- _Your goal_
Throughout the records below, find each line holding "number" and copy it.

- _Source information_

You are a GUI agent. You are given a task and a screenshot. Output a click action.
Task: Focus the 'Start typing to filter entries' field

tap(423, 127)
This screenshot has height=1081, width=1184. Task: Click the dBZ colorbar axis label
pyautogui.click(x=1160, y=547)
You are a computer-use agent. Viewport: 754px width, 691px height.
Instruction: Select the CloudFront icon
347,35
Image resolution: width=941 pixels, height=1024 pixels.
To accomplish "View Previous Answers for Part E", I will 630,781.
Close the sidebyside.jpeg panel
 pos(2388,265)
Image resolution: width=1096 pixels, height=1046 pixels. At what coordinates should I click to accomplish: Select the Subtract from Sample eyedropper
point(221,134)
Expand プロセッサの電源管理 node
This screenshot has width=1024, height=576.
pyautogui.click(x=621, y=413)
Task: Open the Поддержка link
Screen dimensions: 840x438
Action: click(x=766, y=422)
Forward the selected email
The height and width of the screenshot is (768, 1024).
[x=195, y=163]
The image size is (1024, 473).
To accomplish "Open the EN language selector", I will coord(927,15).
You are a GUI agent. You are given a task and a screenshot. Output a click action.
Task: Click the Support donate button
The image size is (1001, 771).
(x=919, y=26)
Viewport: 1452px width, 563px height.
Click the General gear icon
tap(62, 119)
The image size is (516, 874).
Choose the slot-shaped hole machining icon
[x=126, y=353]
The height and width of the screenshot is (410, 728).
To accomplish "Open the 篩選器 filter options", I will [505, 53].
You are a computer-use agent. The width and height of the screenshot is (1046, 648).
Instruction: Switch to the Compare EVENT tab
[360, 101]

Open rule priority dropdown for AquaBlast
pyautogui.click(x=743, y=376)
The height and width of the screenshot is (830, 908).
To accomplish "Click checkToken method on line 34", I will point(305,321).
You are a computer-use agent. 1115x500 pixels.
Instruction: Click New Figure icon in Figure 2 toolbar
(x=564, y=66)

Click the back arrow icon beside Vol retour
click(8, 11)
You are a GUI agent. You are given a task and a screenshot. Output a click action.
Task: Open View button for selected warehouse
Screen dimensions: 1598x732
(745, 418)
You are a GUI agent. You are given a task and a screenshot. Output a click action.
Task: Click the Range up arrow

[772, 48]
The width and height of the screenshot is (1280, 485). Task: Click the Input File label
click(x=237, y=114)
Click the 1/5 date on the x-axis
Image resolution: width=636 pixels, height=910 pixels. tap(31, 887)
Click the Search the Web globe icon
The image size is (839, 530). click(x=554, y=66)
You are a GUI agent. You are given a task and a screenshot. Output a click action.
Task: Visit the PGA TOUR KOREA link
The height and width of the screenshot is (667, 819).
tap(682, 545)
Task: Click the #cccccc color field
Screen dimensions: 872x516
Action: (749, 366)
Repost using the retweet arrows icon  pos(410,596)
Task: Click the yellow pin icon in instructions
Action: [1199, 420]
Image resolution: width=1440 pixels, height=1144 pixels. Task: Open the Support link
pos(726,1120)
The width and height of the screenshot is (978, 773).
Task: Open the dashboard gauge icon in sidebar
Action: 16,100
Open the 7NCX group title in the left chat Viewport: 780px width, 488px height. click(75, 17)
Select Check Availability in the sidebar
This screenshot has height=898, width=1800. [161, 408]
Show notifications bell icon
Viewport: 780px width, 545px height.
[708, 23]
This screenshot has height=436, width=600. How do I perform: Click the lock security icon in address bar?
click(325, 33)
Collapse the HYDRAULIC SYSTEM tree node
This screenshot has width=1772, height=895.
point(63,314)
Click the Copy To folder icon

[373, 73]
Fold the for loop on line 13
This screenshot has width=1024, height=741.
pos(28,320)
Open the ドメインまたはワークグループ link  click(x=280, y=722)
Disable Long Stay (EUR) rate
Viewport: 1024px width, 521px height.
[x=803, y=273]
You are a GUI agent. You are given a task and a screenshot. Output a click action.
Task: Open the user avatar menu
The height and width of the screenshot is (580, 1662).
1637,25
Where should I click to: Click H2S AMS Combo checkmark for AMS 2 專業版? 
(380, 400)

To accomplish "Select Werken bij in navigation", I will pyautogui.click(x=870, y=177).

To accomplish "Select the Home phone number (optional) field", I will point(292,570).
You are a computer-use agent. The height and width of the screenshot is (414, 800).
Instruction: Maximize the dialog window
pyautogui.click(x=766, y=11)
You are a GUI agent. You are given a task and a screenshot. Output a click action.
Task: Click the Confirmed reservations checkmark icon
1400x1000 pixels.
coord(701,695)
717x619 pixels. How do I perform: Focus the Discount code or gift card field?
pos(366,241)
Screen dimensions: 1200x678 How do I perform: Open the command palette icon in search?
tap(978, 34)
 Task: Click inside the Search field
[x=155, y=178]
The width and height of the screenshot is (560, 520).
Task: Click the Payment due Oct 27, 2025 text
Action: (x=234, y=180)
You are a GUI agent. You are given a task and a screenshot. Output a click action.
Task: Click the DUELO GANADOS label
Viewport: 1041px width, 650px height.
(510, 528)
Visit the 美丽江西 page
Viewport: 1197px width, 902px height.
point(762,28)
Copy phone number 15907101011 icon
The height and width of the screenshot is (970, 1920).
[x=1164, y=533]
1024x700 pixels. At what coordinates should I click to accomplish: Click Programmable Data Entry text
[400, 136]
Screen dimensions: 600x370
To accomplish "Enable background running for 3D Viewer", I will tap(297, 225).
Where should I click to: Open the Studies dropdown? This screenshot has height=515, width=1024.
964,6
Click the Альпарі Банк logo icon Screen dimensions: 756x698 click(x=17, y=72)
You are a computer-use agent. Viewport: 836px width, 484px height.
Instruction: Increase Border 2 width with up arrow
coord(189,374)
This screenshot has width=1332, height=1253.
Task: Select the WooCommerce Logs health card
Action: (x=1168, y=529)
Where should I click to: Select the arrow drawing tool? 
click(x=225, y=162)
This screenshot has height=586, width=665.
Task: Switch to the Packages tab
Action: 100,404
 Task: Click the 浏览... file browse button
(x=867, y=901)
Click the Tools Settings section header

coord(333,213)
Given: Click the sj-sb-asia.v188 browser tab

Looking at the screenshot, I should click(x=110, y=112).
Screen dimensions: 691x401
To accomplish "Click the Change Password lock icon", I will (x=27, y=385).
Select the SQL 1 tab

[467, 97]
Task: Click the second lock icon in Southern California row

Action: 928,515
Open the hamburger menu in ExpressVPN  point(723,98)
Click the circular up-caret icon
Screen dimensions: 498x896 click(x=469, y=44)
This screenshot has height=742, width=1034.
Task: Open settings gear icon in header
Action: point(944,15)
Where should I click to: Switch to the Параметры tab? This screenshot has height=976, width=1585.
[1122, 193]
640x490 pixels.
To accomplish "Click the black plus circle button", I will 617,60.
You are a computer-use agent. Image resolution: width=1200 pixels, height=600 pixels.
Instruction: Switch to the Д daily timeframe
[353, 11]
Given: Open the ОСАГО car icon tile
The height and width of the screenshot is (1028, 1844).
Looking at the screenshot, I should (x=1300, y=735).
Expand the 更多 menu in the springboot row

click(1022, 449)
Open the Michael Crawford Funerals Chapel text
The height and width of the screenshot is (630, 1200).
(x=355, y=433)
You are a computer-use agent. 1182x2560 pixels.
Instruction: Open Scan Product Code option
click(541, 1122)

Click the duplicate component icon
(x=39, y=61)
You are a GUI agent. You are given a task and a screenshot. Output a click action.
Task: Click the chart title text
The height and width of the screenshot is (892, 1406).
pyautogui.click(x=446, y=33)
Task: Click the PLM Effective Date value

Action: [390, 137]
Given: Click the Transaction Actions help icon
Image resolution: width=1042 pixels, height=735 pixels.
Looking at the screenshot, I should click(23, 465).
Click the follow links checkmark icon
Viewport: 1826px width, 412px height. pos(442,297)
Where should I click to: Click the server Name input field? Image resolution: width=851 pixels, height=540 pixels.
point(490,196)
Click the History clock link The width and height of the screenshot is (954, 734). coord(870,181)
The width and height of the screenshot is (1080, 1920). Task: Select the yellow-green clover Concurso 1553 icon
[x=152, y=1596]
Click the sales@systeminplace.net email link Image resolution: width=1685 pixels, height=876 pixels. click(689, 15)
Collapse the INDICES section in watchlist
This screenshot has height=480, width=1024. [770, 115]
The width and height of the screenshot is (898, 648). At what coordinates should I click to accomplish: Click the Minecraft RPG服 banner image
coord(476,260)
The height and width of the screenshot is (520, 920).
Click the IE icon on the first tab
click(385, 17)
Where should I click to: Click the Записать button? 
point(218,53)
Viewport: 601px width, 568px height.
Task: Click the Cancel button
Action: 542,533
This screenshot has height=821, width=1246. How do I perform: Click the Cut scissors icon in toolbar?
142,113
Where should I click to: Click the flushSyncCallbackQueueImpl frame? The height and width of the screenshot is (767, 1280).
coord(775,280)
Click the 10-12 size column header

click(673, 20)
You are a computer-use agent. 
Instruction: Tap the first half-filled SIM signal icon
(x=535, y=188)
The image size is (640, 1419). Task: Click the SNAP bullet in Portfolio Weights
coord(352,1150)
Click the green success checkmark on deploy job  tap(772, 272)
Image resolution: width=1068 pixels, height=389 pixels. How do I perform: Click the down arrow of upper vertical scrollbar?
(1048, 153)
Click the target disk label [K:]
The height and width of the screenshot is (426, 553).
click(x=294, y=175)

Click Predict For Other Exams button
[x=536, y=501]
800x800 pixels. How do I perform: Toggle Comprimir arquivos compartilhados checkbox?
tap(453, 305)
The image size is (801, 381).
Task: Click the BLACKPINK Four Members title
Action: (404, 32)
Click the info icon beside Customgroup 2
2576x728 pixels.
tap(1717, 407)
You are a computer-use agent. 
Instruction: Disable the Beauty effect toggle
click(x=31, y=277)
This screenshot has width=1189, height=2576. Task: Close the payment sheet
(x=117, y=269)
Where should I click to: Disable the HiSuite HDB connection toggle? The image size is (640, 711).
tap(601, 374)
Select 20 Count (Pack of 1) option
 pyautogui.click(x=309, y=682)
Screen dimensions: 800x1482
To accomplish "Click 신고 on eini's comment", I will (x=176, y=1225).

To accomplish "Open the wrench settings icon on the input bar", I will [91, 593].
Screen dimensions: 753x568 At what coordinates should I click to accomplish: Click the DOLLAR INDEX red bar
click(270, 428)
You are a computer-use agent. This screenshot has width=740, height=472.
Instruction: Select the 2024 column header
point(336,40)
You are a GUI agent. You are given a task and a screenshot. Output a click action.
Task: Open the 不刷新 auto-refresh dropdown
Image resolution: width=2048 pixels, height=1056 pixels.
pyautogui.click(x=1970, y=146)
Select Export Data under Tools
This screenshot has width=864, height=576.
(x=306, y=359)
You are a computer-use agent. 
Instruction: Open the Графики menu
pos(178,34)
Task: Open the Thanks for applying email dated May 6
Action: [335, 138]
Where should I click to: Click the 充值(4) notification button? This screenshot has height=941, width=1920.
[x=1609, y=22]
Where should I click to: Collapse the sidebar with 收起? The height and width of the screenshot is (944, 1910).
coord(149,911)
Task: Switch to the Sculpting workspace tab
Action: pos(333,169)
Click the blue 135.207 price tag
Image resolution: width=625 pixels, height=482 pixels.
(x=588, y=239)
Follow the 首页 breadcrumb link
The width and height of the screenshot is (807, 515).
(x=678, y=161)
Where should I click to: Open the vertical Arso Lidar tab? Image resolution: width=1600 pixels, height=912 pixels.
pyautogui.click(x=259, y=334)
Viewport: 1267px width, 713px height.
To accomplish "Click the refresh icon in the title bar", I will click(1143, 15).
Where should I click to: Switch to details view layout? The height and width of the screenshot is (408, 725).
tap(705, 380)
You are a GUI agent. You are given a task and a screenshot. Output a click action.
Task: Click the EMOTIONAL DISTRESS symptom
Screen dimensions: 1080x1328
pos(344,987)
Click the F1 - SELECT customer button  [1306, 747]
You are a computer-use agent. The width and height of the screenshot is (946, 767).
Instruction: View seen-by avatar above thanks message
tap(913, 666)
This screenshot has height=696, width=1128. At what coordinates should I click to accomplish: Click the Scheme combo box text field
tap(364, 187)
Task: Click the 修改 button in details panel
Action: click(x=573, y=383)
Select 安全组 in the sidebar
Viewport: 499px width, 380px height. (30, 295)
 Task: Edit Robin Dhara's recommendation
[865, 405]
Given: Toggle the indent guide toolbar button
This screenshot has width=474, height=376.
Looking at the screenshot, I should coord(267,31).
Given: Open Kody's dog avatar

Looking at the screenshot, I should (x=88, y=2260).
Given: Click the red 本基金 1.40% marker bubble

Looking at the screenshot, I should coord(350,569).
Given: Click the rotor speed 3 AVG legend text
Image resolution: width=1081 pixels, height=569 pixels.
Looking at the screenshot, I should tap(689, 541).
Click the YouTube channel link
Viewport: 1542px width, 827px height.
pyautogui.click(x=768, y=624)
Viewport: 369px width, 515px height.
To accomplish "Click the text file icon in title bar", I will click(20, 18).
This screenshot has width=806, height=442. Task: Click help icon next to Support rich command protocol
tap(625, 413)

- _Exercise result_
To accomplish "Select the Home phone number (optional) field", I will point(292,570).
Copy phone number 15907101011 icon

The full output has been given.